Une fois engagée, la co-construction permet de démultiplier les ressources impliquées et de créer des synergies entre les apports des acteurs. Il convient d’intégrer chaque acteur le plus en amont possible du projet, pour qu’il y adhère, valorise l’intérêt collectif et mesure l’impact qui en découle sur son organisation. À titre d’exemple, l’économie circulaire n’est rendue possible que par la coordination entre les acteurs tout au long de la chaîne.
 

Les conditions de la réussite de l’innovation sociale


L’innovation sociale prend forme au sein d’une multitude de dimensions à prendre en compte pour sa bonne réalisation, tels que l’interaction entre les territoires, la relation au temps, les champs sociétaux et les enjeux sociétaux.

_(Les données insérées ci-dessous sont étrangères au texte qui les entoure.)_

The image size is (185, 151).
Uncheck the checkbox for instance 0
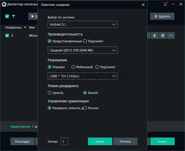[x=7, y=36]
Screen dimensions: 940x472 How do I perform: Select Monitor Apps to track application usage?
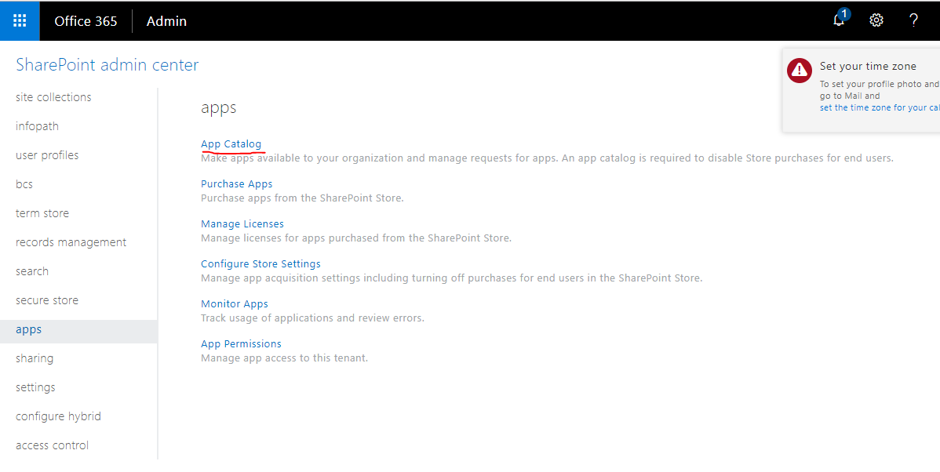(x=234, y=303)
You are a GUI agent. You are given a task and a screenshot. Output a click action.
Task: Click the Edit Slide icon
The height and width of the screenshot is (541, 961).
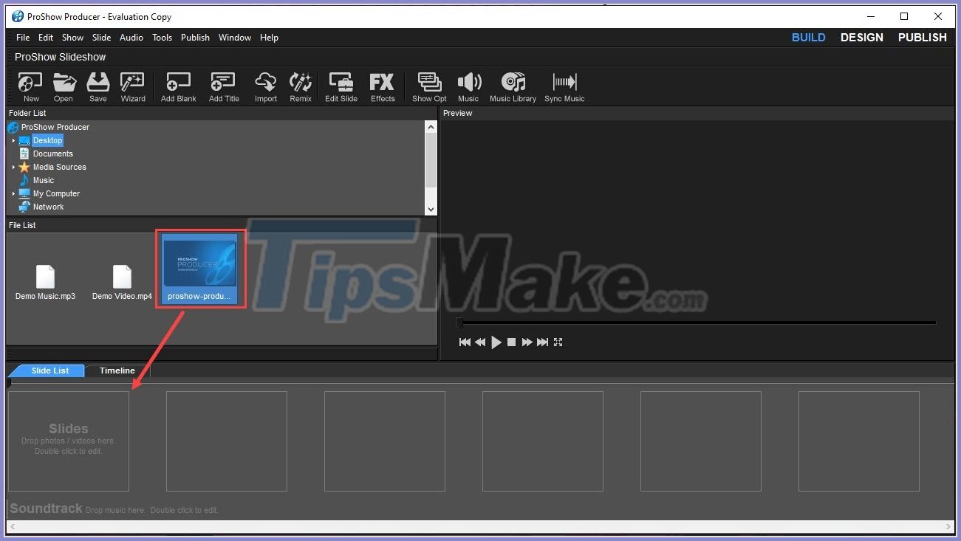point(341,86)
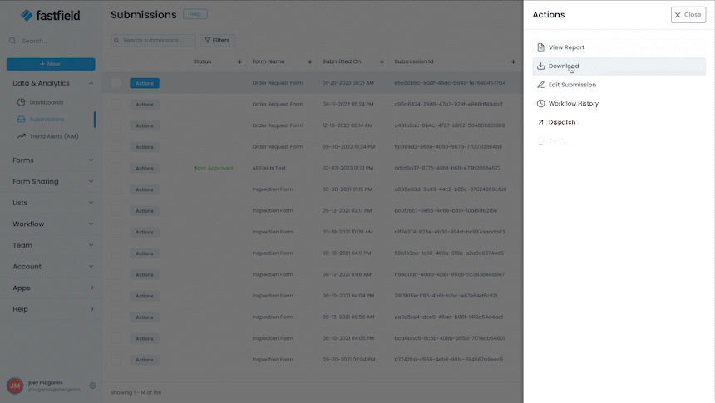715x403 pixels.
Task: Click the Dashboards pie chart icon
Action: click(22, 102)
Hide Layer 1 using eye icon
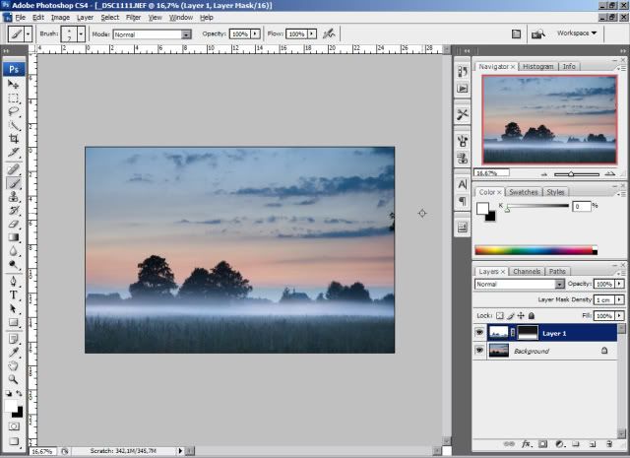Screen dimensions: 630x458 tap(479, 333)
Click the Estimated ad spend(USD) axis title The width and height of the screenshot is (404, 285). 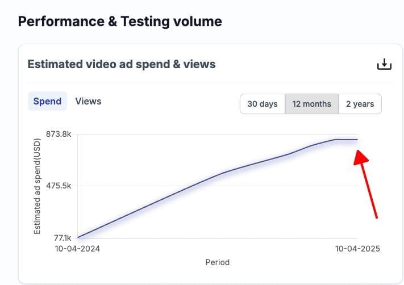(38, 186)
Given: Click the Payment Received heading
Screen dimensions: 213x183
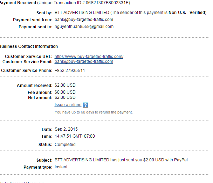Looking at the screenshot, I should pyautogui.click(x=18, y=3).
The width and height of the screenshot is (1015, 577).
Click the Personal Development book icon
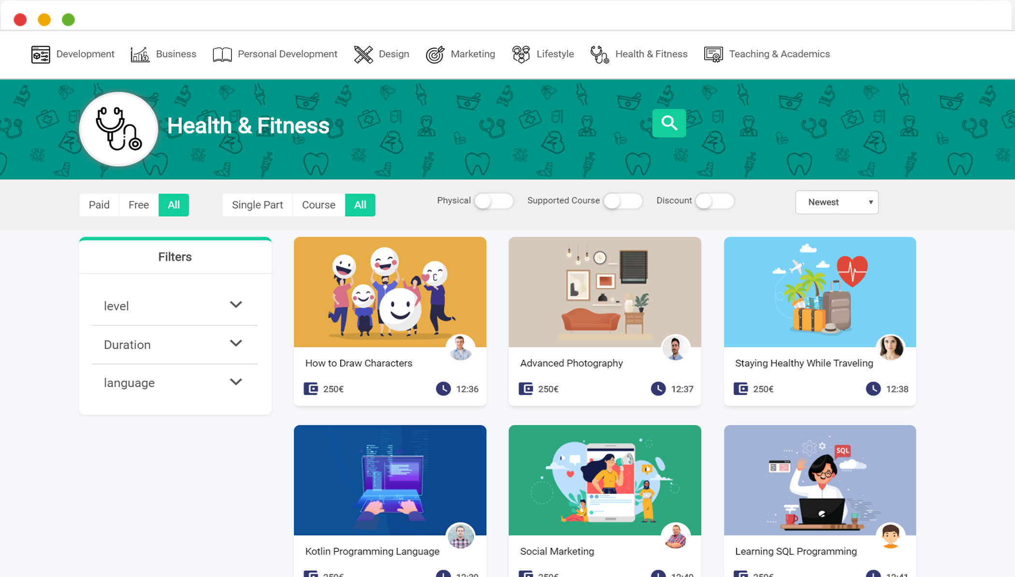point(222,55)
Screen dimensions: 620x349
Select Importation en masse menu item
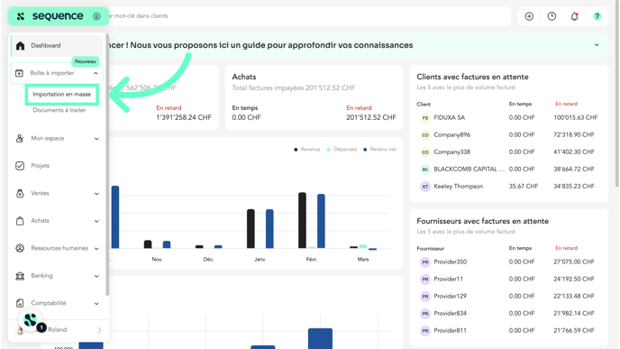point(61,94)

L’interaction entre les territoires, c’est considérer chaque territoire comme sous-ensemble d’un système territorial global. De l’échelle locale à l’échelle internationale, les règlementations, modes de régulations et jeux d’acteurs changent. Il semble donc important d’identifier les tenants et aboutissants du besoin à adresser, non seulement dans le territoire où il a été identifié, mais aussi au-delà. Une fois ce diagnostic réalisé, les besoins identifiés peuvent avoir évolué. Suivant la même logique, la réponse de l’innovation sociale aura un impact non limité à son périmètre initial, d’autant plus qu’elle pourra faire l’objet d’un essaimage.

La relation au temps : l’innovation sociale vise à répondre à des besoins dans le temps, à apporter une réponse permanente. Elle est bien souvent liée à un changement de processus, de comportement ou d’interaction entre les acteurs. Une bonne rétrospective de l’innovation sociale permet de mieux la définir, d’éviter de reproduire des erreurs, d’optimiser les bonnes pratiques et de préfigurer des tendances à venir. Il convient alors de contextualiser l’innovation sociale dans un cadre prospectif, à la fois pour identifier si la réponse au besoin est pertinente dans le temps, mais aussi pour en évaluer l’impact à terme.

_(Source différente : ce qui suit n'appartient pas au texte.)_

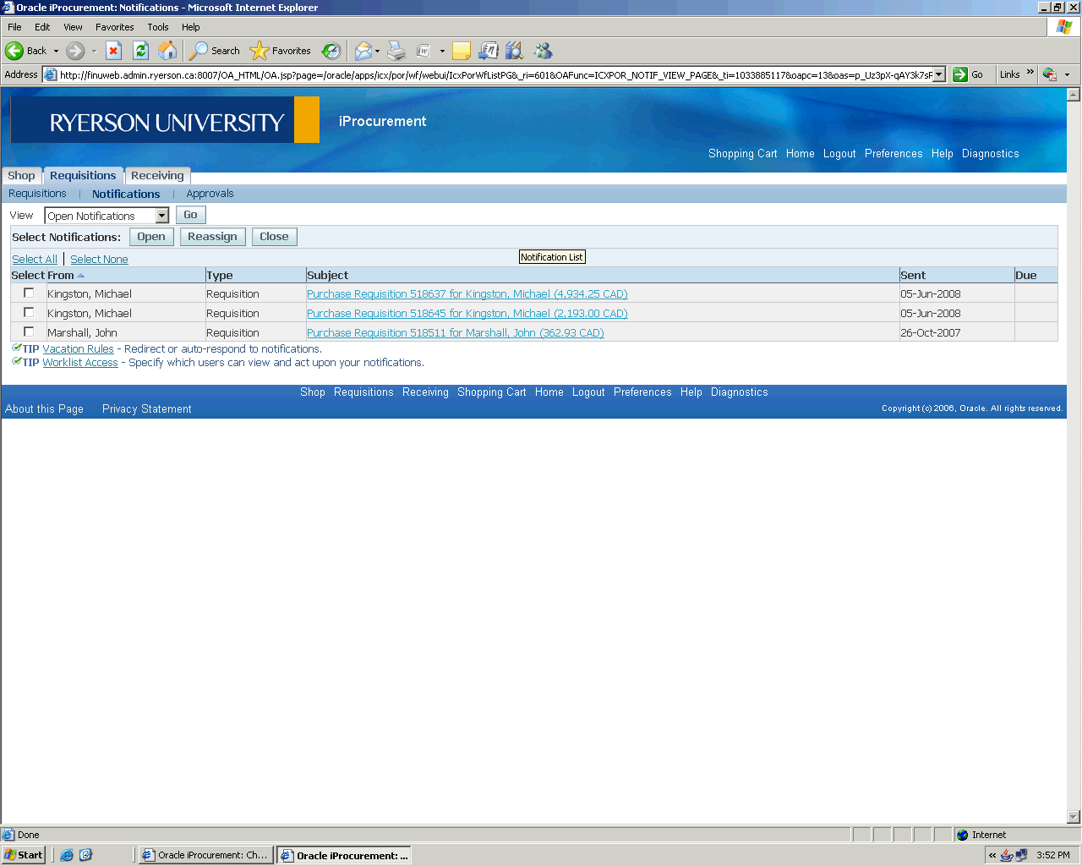Open the History toolbar icon

pyautogui.click(x=331, y=51)
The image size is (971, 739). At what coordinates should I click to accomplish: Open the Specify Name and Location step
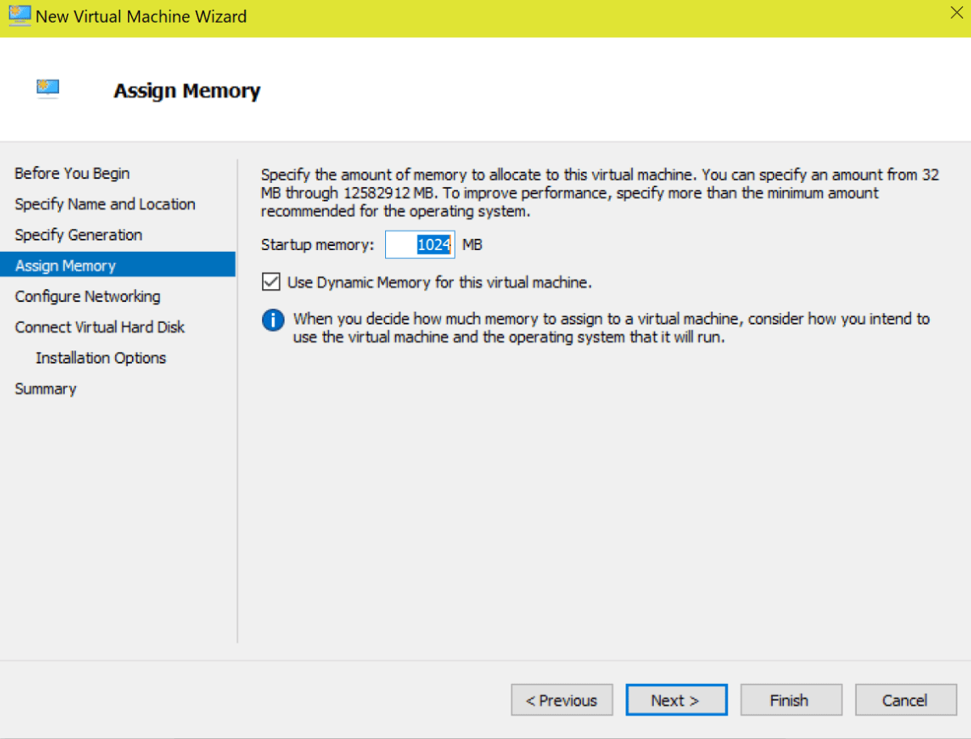pos(104,204)
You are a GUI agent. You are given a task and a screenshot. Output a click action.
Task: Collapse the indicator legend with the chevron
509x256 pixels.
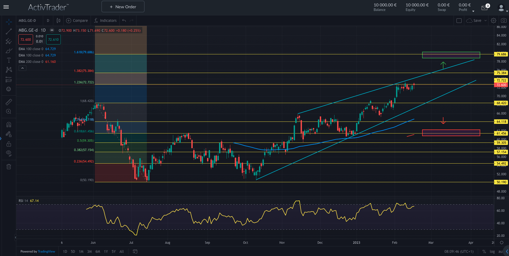click(22, 68)
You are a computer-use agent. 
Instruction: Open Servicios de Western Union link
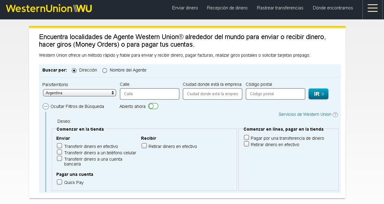tap(305, 114)
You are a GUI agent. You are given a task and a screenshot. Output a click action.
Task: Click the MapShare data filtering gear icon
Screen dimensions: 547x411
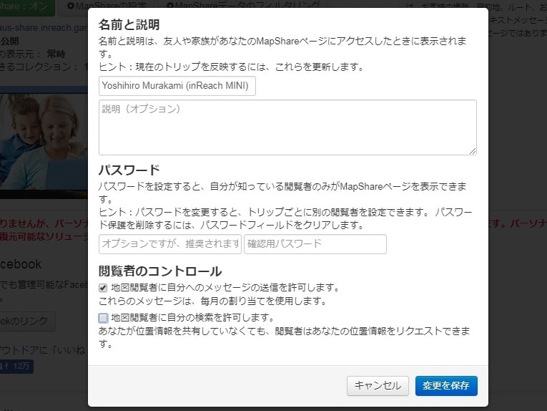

Les champs sociétaux (politique, économie, social, environnement, loi, technologie) exercent à chaque échelle territoriale des influences spécifiques qui sont très fortement corrélées. À titre d’exemple, sur le plan légal, l’innovation sociale est à la fois encadrée par la loi française et européenne, et peut en conséquence bénéficier de subventions issues de l’institution nationale et supranationale. Ce qui recoupe des enjeux à la fois économiques pour le projet d’innovation et aussi politiques pour ces institutions qui définissent les axes d’interventions.

Les enjeux sociétaux sont de plus en plus vus en transversalité plutôt qu’en silo. C’est ce principe qui a guidé l’instauration en 2015 par l’Onu des Odd (Objectifs de développement durable), interconnectés et indivisibles, qui peuvent être développés conjointement et par effet de rebond. Une telle approche permet de faire converger les différentes actions propices au développement durable, et donc d’en augmenter la portée. Il y a une cohérence d’ensemble, où chaque projet contribue à renforcer les autres.

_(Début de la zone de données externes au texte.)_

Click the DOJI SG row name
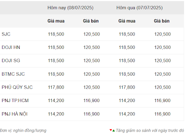 click(x=11, y=60)
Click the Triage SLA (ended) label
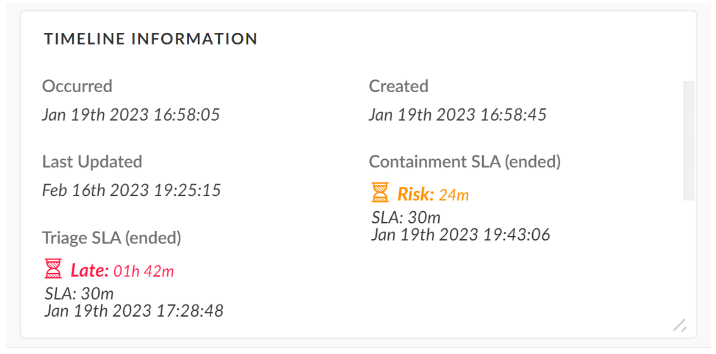This screenshot has height=354, width=716. pos(112,238)
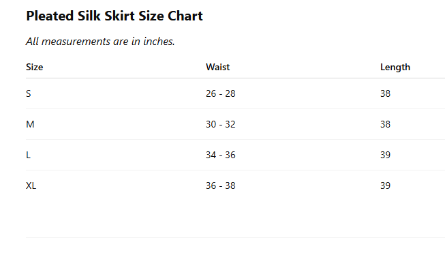Click the word 'Silk' in the title
The height and width of the screenshot is (253, 445).
89,16
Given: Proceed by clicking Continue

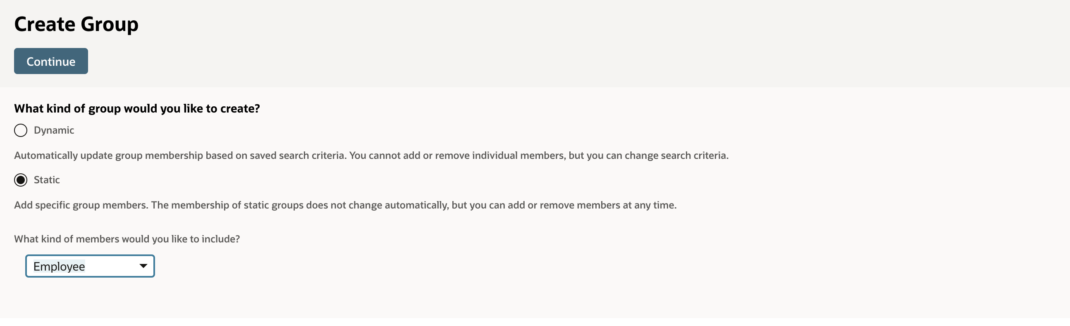Looking at the screenshot, I should (x=51, y=61).
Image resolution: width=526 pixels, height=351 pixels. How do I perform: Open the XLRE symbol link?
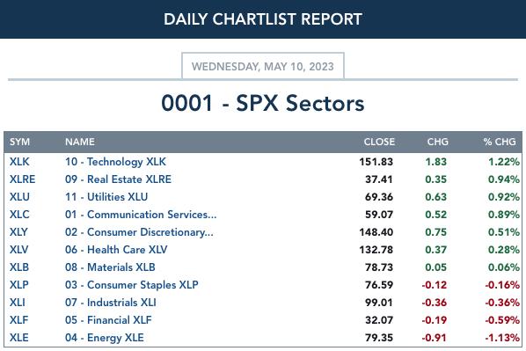[23, 179]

De tels liens systémiques apparaissent en permanence dans le champ de l’innovation sociale : par exemple l’aide au logement facilite l’aide à l’insertion professionnelle, qui facilite l’aide à la mobilité, améliorant l’accès au logement. Un tel cercle vertueux est indéniablement facilité par la coordination des parties prenantes, et d’autant plus lorsqu’appuyé par une politique volontariste.
 

Quelles implications dans un cadre élargi de développement durable ?


Mettre en pratique toutes ces dimensions demande une certaine rigueur dans la méthode, et ne peut se faire sans une concertation entre les acteurs concernés. Cela demande au préalable d’accepter la diversité des opinions, impliquer toutes les parties prenantes, favoriser un processus démocratique, simplifier la collaboration, mettre à profit des outils digitaux, etc. Tous ces éléments doivent concourir à créer une intelligence collective apprenante et évolutive.

Ainsi, ces imbrications systémiques mettent en avant le rôle primordial que tient l’innovation sociale dans un cadre plus global. Destinées à répondre à un besoin territorial, les innovations sociales nourrissent l’engagement de changements sociétaux plus profonds. De cette évolution émerge une convergence des actions d’une société mondialisée propice aux enjeux du développement durable.